Some years ago I wrote a couple of columns on "Chaos Theory" and its impact on printing production. "Chaos," by James Gleick in 1987, was a classic book that explained why we can't forecast the weather, the stock market or the economy.
Too many seemingly tiny variables interacting and causing major changes in results, he told us. The oft-quoted example is that of a butterfly flapping its wings in a Brazilian rain forest and causing major storms in New York a week later.
We've known all about chaos in printing for years. We establish standards that are predictions of how a job will run in our plant. We use that prediction to quote a price, schedule work and order materials. We do this knowing full well that the standard can't forecast what will happen on Job 234 on third shift on Press 23. Too many interacting variables that cause major changes in results.

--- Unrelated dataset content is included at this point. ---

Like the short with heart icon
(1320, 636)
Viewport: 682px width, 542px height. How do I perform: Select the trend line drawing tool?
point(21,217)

At one time we spoke of five "families" of variables: Materials, People, Equipment, Environment and Form-sequencing. The families interact both internally and externally. Not exactly wing flaps of Brazilian butterflies, but similar impacts on print production results.

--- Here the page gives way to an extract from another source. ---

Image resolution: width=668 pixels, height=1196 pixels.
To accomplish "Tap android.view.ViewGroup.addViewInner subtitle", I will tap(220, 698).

So, I wrote another column titled, as I recall, Home on the Range, suggesting that we use standard ranges rather than single digit standards of time and materials. It had all the impact of lint falling from one's navel! "Too sophisticated for printers," I was told. "It screws up the pricing markups," others joked. It was true. It did mess up long-established standards assumptions and I offered no alternatives.
Finally, last year, "Understanding Variation—the Key to Managing Chaos," by Donald Wheeler was published. My buddy Peter Brehm said, "Rog, get this book and you'll never look at data in the same way again!" Peter was right. Get the book and it will change your thinking. Guaranteed. But be warned. You'll immediately want to make changes in production followed by some new administrative controls.

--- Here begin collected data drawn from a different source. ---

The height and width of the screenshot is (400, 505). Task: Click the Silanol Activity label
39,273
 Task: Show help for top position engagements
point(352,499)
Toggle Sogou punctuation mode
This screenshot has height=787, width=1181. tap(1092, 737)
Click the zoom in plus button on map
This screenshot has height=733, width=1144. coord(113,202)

The secret of the book, illustrated by dozens of examples, lies in the use of a pair of charts called XmR. On a continuously moving basis the XmRs filter out the chaos noise and identify special disruptions of production. By constantly removing the disruptive causes, the process is continuously improved.
Common Causes of Chaos
At the same time, the day-to-day variances that fall within the limits are identified as inherent in the process. If you would modify these process variances you must change the system, says John Compton of the Fort Dearborn Co. You don't affect process variances by goal setting, imposing quotas, bonuses, threats and the like. This "common cause" variance is a product of chaos.
You accept common cause variance as part of the system design. Either change the system design or abide by the range of common cause variance established by XmR control limits.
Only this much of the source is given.